Promotional single by Aerosmith

from the album Pump
- Released: 1989
- Recorded: 1989
- Genre: Hard rock
- Length: 4:09
- Label: Geffen
- Songwriters: Steven Tyler Joe Perry Desmond Child
- Producer: Bruce Fairbairn

Aerosmith singles chronology
| "Love in an Elevator" (1989) | "F.I.N.E.*" (1989) | "Janie's Got a Gun" (1989) |

= F.I.N.E.* =

Song by Aerosmith

"F.I.N.E.*" is a song by rock band Aerosmith. It was written by lead singer Steven Tyler and lead guitarist Joe Perry. The song title is an acronym for "Fucked Up, Insecure, Neurotic, and Emotional", as stated in the album's liner notes. The song, totaling four minutes, nine seconds, is the second track on the band's 1989 album Pump. It was released as a promotional single to rock radio in 1989, and reached No. 14 on the Mainstream Rock Tracks chart.

==Song information==
"F.I.N.E." is an upbeat, hard rock song, similar to "Young Lust" both lyrically and musically. Its raunchy lyrics focus on youth angst and lasciviousness, and the verses feature the line "I'm ready" after each line, suggesting sexual arousal, or being "ready" for sex. Tongue-in-cheek lyrics are prevalent, including "she's got the Cracker Jack, now all I want's the prize", "I got the right key baby, but the wrong keyhole", "I shove my tongue right between your cheeks", etc. The chorus repeats the word "Alright", followed by a person who thinks the narrator is alright, including "your daddy", "your mama", "my old lady", "my little sister", "my brother", "even Tipper" (a reference to Tipper Gore who headed the Parents Music Resource Center censorship campaign during this time), and "Joe Perry" (a reference to Aerosmith's lead guitarist).

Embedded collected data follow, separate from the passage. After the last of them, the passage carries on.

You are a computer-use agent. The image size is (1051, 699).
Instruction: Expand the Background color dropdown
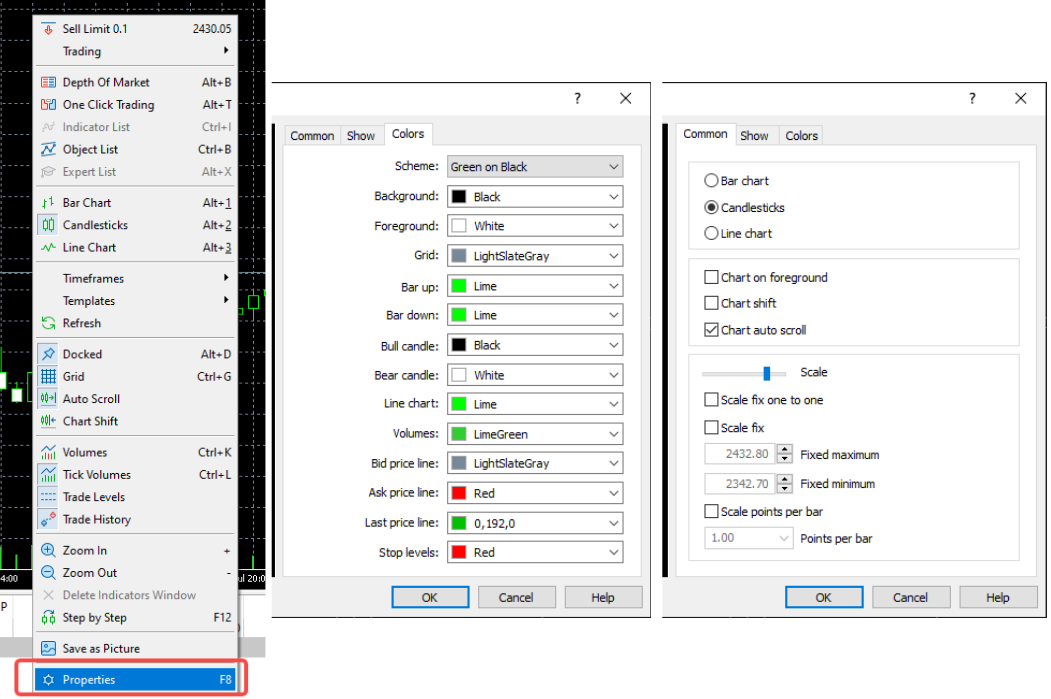pos(534,197)
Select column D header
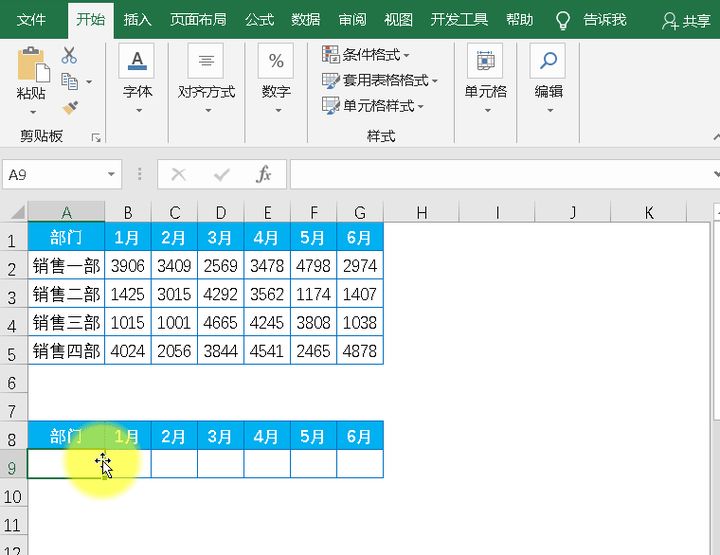Image resolution: width=720 pixels, height=555 pixels. tap(221, 212)
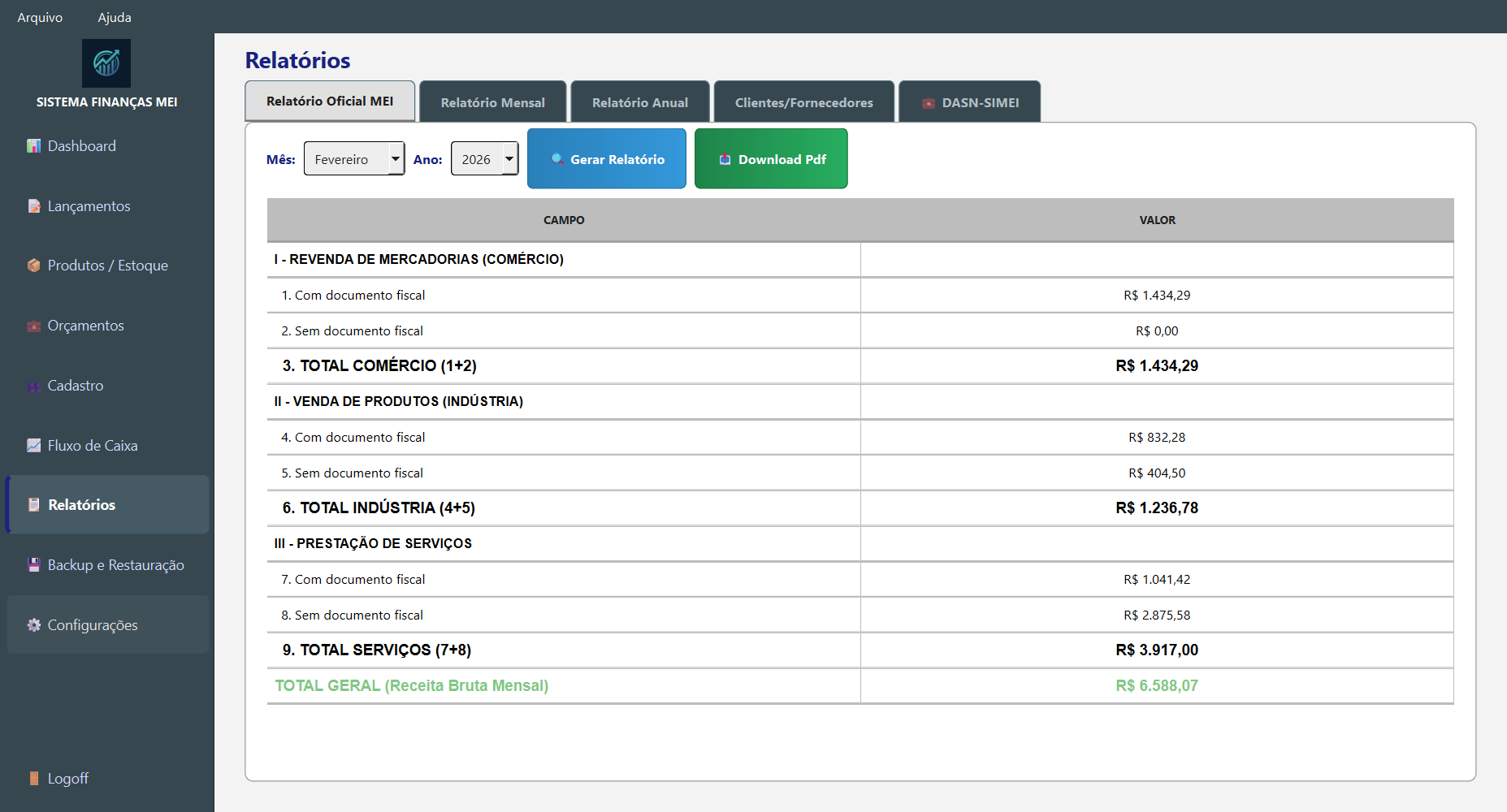Click the Logoff door icon
1507x812 pixels.
click(x=33, y=779)
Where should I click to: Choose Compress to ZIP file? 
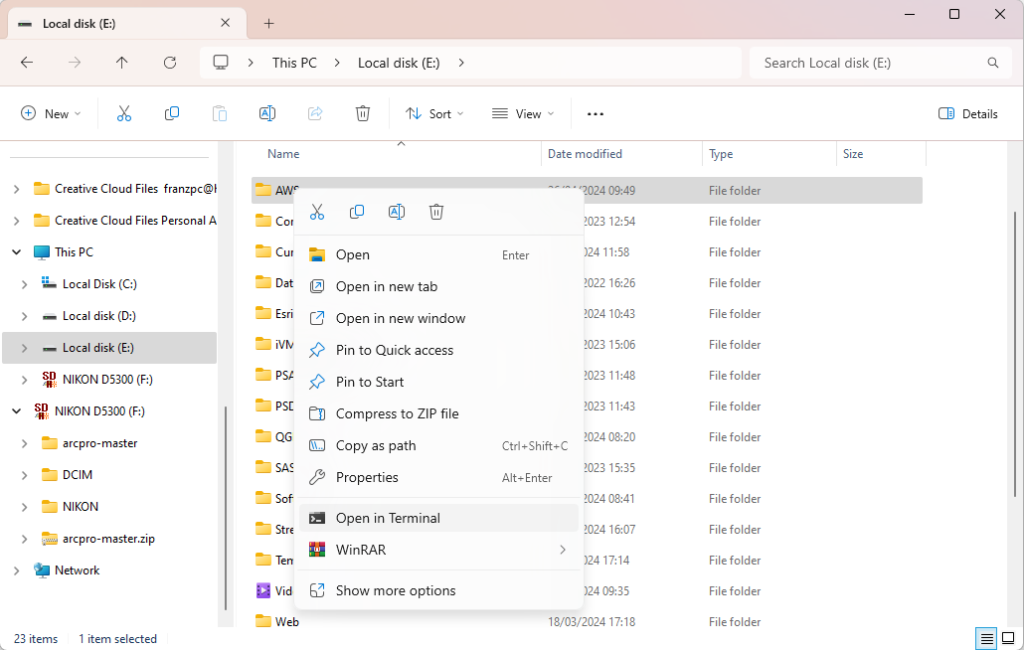click(x=397, y=414)
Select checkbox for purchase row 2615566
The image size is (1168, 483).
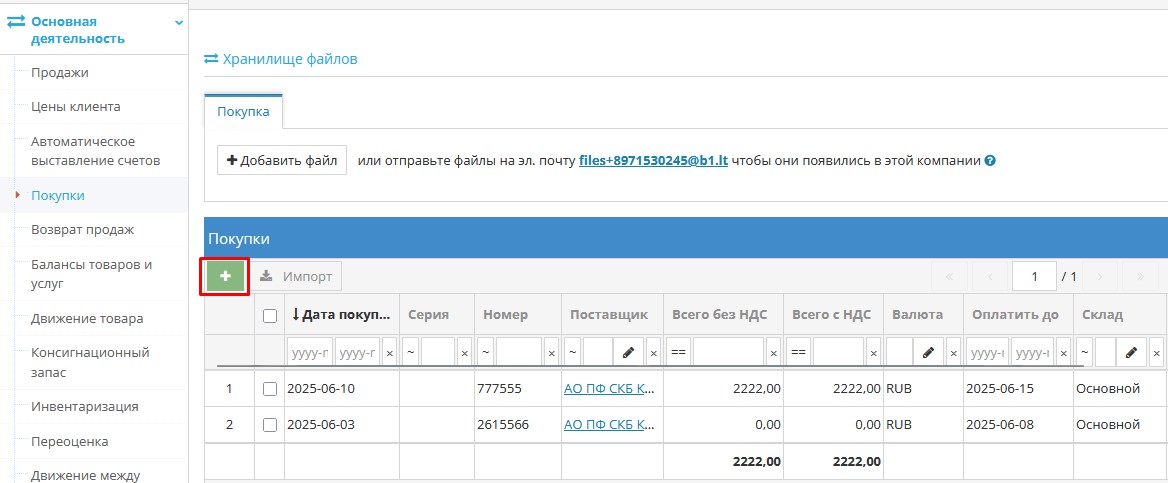[269, 425]
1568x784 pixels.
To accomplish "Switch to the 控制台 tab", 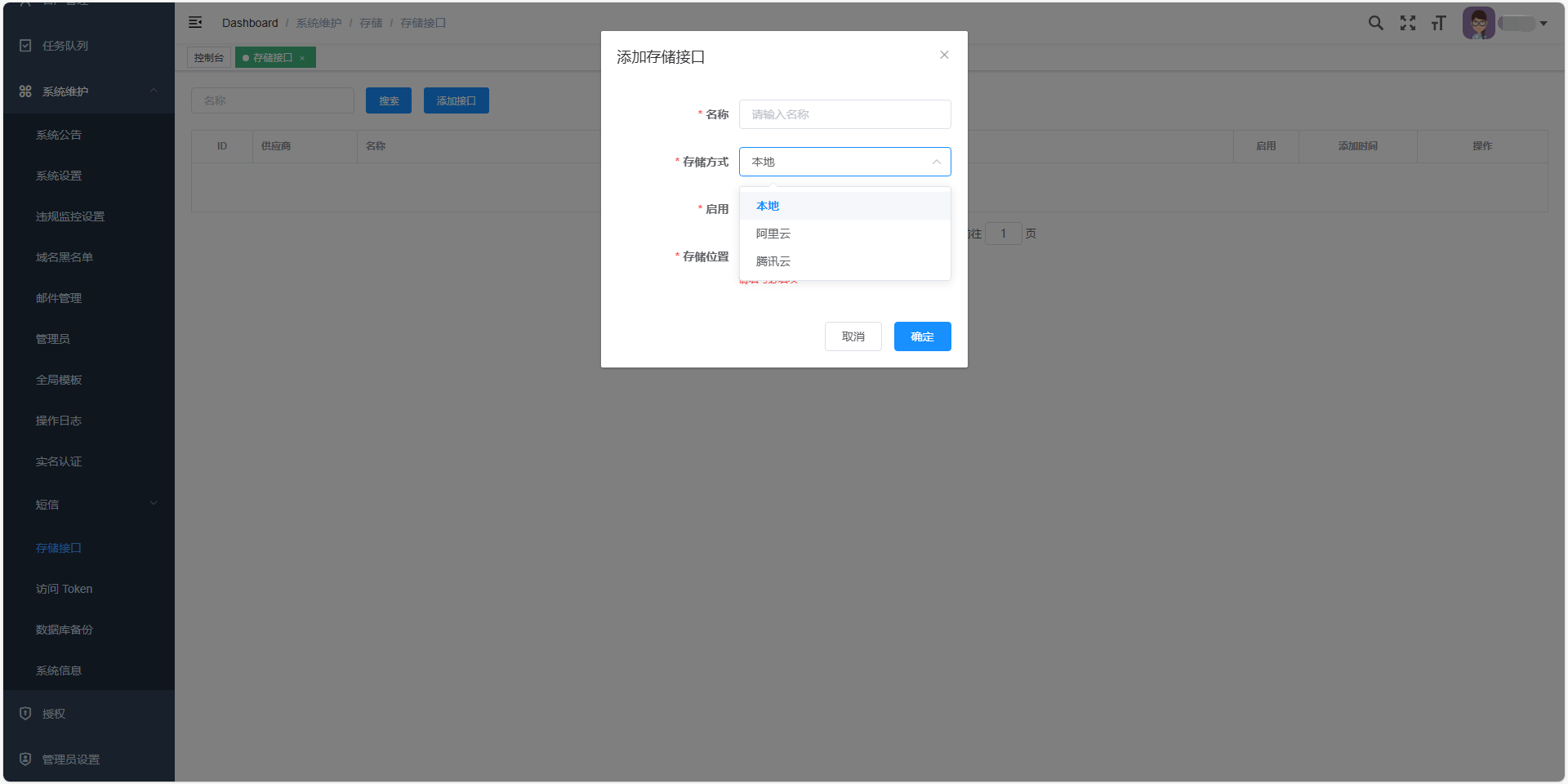I will click(x=209, y=58).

The song uses a "loose verse/tight chorus" structure, whereby the verses use a pentatonic melody that sometimes clashes with the chords that make up the harmony, while in the chorus the melody and harmony are more tightly coordinated and the non-chord notes resolve.

The only mentions of the term "F.I.N.E." are in the line "my brand new baby looks so F-I-N-E fine" and in a bridge towards the end of the song, where Tyler sings, "Everything about you is so F-I-N-E fine". Later on the Pump album, in "What It Takes", is the line, "Girl, before I met you I was F-I-N-E fine".

F.I.N.E. was one of the potential titles brainstormed for the album that became Pump, but was blocked by Geffen A&R man John Kalodner. If one looks closely at the trucks on the front cover, the word FINE can be seen on their side.

"F.I.N.E." – "Such a good fuckin' song!" said Tyler
– ends with a snippet of the singer doing a variation on a line from "Hangman Jury" from Permanent Vacation.

The song emerged from some jamming between Tyler and Perry. Tyler said that "I sat down at the drums and hit this rhythm that came out of [Perry's] guitar lick. One inspired the other." According to Perry, Kalodner brought Childs in to work on the bridge of a different song that ended up not being used on the album. But the band needed a bridge for F.I.N.E. and the discarded one worked in this song.

Aerosmith biographer Martin Power described the song as Aerosmith's "best moment since Rocks "Lick and a Promise." He says that it "doesn't so much rock as spontaneously combust" with piled up guitars, broken drumskins and a groove that is uniquely Aerosmith's, while Tyler "rides the musical wave" with his vocal performance. Power describes the final line as a "killer punchline": "I hear that you're so tight you loving squeaks/And I'm ready, so ready."

==Meaning of acronym==
In the album liner notes, F.I.N.E. is said to stand for "Fucked up, Insecure, Neurotic and Emotional", which Tyler described as being his "constant state". The acronym was popularized by the Aerosmith song for clinical use.

This may have an association to the rehabilitation programs such as A.A. and N.A. Many such programs use this phrase to describe the feeling of your life being out of control.

The acronym is also discussed in the movies The Italian Job (as "Freaked Out, Insecure, Neurotic, Emotional"), Scream 2, and Deadpool 2, as well as in the show Happy Valley (series 1 episode 4).

Liv Tyler also references this as a nod to her father at the end of the movie Super starring Rainn Wilson. During her scene with the rehabilitation group session she is heard stating "fucked up, insecure, neurotic, and emotional".

==In other media==
The song used to be featured in Walt Disney World's Rock 'n' Roller Coaster Starring Aerosmith in the coaster car with the license plate "BUHBYE" which also features "Young Lust" and a reworked version of "Love in an Elevator" that is re-titled as "Love in a Rollercoaster".

F.I.N.E. was also the name of a hard rock band from Portland, ME.

F.I.N.E. was also used as part of a quote in The Italian Job twice during the movie.

F.I.N.E. was also referenced in the BBC drama Happy Valley by Sgt Catherine Cawood in Season 1 Episode 4.